Personal steht außerdem im Rahmen des Digitalisierungspakts für den öffentlichen Gesundheitsdienst in Bayern zur Verfügung. Das ist ein Schwerpunkt für die nächsten zwei Jahre. Eine Projektgruppe analysiert die Arbeitsprozesse unter dem Gesichtspunkt, was verbessert werden könnte.

Die Corona-Inzidenz liegt aktuell bei etwa 100. Die Zahl werde "rein witterungsbedingt wieder nach oben gehen". Die Dunkelziffer schätzt Wirth als "wesentlich höher" ein. Aktuell gehen die Ergebnisse von lediglich 30 bis 60 PCR-Tests pro Tag in der Behörde ein, dazu einige Resultate von Schnelltests. Zu Spitzenzeiten wurden bis zu 1000 Testes pro Tag gemeldet.

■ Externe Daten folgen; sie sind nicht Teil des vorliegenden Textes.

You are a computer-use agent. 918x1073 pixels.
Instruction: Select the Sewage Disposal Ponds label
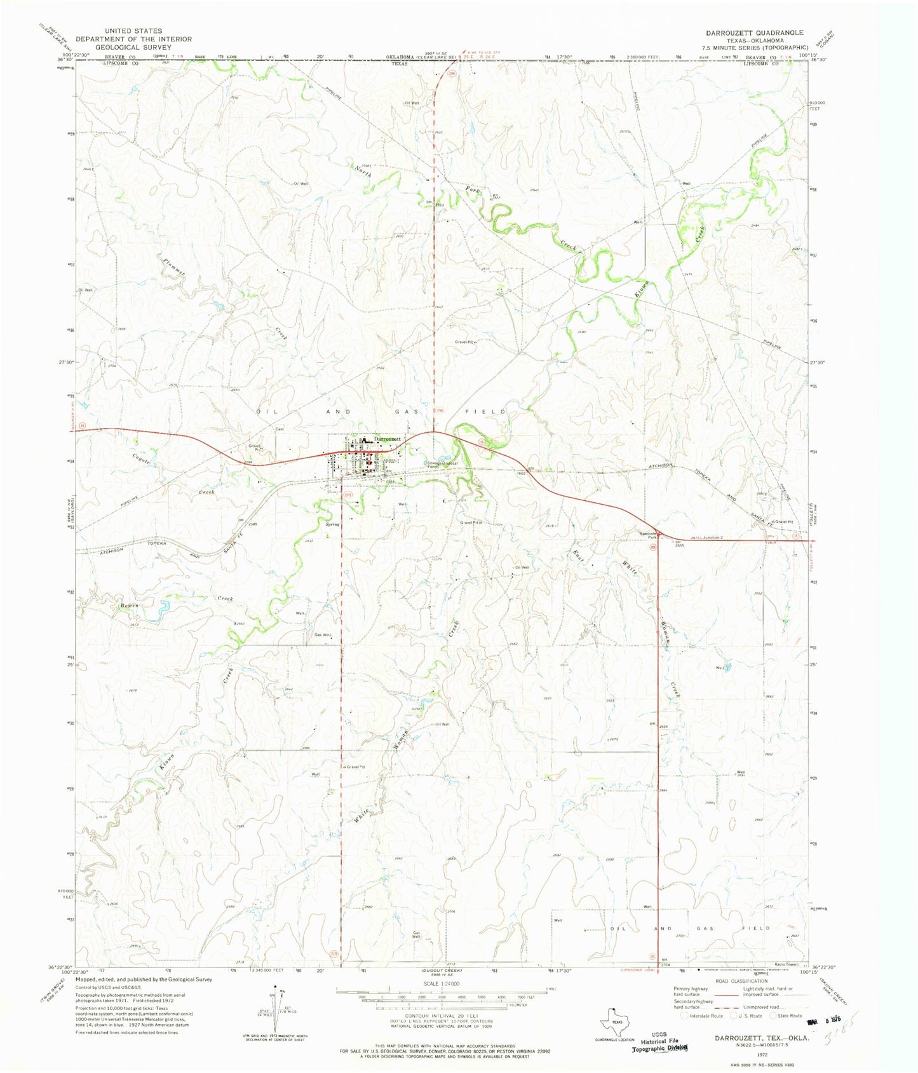pos(442,463)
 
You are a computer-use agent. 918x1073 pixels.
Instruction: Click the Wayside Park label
pos(647,535)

Die Influenza-Welle hat heuer im Vergleich zum Vorjahr und den Jahren vor Corona "sehr viel früher begonnen". Im November waren bereits 160 Fälle gemeldet, sonst waren es fünf bis zehn zu dieser Zeit und die Welle begann erst im Januar. Nach Angaben von Wirth sind es insbesondere Schüler, die die Viren weitertragen. Nach den Herbstferien habe man jedenfalls einen Rückgang festgestellt.

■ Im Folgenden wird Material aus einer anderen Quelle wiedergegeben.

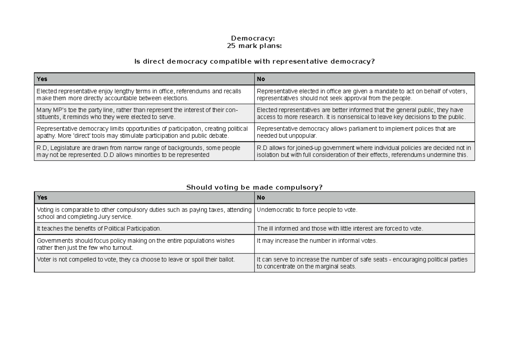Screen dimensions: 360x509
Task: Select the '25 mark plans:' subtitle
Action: pyautogui.click(x=254, y=46)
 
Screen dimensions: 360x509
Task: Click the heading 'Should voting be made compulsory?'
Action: pyautogui.click(x=254, y=187)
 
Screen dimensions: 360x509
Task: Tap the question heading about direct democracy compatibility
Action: pyautogui.click(x=254, y=62)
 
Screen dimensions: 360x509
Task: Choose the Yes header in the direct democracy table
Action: pyautogui.click(x=42, y=79)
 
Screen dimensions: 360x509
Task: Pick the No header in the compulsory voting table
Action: pyautogui.click(x=261, y=197)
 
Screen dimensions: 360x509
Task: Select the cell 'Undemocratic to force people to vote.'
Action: pyautogui.click(x=307, y=210)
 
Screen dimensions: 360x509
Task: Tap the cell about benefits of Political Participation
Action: pyautogui.click(x=99, y=228)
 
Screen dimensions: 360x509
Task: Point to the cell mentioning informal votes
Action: pyautogui.click(x=317, y=241)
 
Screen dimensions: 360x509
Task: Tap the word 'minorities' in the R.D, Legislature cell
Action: pyautogui.click(x=139, y=155)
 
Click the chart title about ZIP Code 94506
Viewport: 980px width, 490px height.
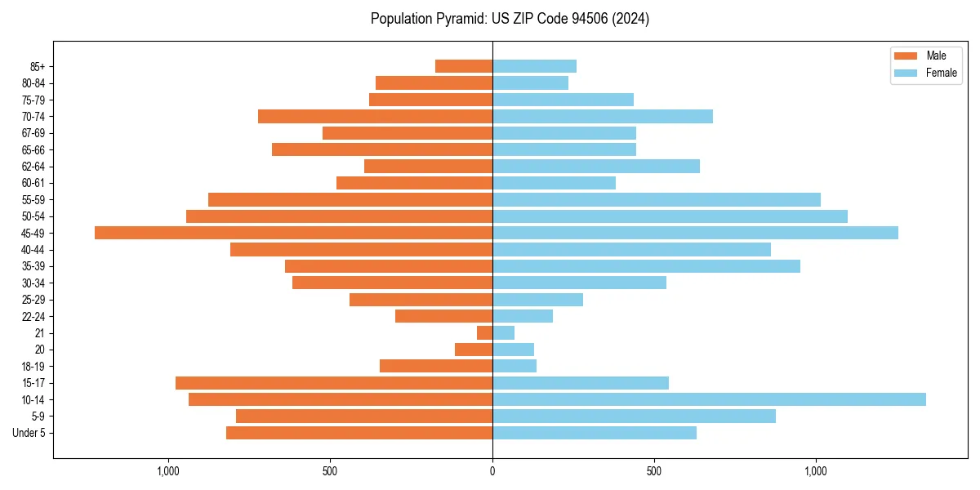tap(510, 19)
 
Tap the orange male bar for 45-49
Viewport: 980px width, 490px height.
tap(293, 233)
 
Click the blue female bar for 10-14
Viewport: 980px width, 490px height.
tap(709, 399)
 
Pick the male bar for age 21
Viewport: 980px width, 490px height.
tap(484, 333)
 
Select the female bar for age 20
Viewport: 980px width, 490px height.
tap(513, 350)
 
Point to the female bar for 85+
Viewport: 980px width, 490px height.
tap(534, 66)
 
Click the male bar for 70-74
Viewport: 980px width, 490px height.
tap(375, 117)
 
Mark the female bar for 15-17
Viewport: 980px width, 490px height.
tap(581, 383)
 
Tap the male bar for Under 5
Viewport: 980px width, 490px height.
tap(359, 433)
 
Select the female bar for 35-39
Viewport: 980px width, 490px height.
tap(646, 266)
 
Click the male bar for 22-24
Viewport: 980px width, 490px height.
tap(443, 316)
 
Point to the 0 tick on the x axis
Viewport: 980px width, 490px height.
tap(492, 471)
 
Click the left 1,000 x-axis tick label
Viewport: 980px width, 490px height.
tap(168, 471)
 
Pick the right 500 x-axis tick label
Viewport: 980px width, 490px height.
tap(653, 471)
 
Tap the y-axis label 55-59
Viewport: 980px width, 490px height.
tap(33, 200)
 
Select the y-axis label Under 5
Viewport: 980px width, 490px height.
tap(29, 433)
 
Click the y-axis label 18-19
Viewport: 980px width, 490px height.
tap(33, 367)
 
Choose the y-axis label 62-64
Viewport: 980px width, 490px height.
tap(33, 167)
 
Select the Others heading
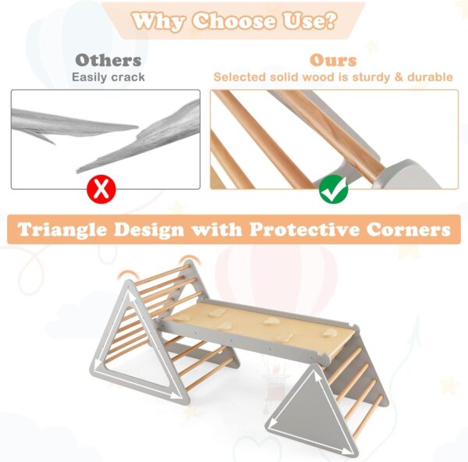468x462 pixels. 108,60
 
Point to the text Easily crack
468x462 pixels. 108,77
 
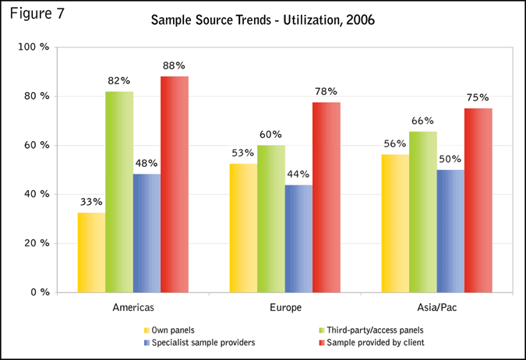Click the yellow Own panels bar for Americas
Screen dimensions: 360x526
pyautogui.click(x=92, y=252)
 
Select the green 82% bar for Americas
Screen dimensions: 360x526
pyautogui.click(x=119, y=192)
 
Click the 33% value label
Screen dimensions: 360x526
pyautogui.click(x=92, y=202)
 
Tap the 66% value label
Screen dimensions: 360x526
pyautogui.click(x=423, y=121)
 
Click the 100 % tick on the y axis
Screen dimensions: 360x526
pyautogui.click(x=34, y=48)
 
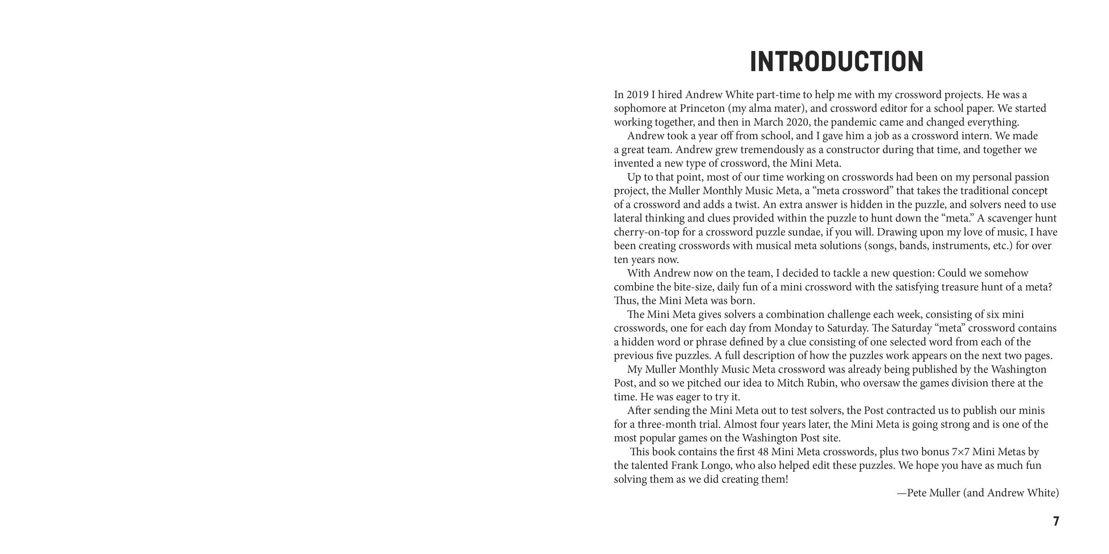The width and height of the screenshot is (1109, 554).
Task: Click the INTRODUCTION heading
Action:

Ein Schwerpunkt für das Gesundheitsamt sind die Folgen der Armut, die zunimmt. sie zeigt sich in der Zahl der chronisch und psychisch Kranken. Für Menschen, die am sozialen Leben mangels Geld nicht teilhaben können, steigt das Risiko für chronische und psychische Erkrankungen oder Sucht. Das Gesundheitsamt bietet eine psychosoziale Beratung an, im Amt, telefonisch oder als Hausbesuch. Schon durch Unterstützung und Anträge auf verschiedene soziale Hilfen wie Grundsicherung, Reha, Befreiung von Zuzahlung für Medikamente, Wohn- oder Pflegegeld oder den Zugang zu einer Tafel könne die finanzielle Schieflage deutlich abgemildert werden, sagt Wirth. Dafür sind drei Mitarbeiter im Sozialdienst des Amtes zuständig, eine Stelle war bislang unbesetzt.